**What the task asks:**
Extract the full set of records that follows, word for word.

**Recorded information:**

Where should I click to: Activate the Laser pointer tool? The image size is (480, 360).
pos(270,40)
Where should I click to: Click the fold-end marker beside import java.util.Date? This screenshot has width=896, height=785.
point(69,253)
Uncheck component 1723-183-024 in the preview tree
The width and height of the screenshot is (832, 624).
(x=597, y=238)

**Expected answer:**
Where should I click to: Activate the Laser pointer tool? The image size is (480, 360).
pos(270,40)
Where should I click to: Click the fold-end marker beside import java.util.Date? This screenshot has width=896, height=785.
point(69,253)
Uncheck component 1723-183-024 in the preview tree
The width and height of the screenshot is (832, 624).
(x=597, y=238)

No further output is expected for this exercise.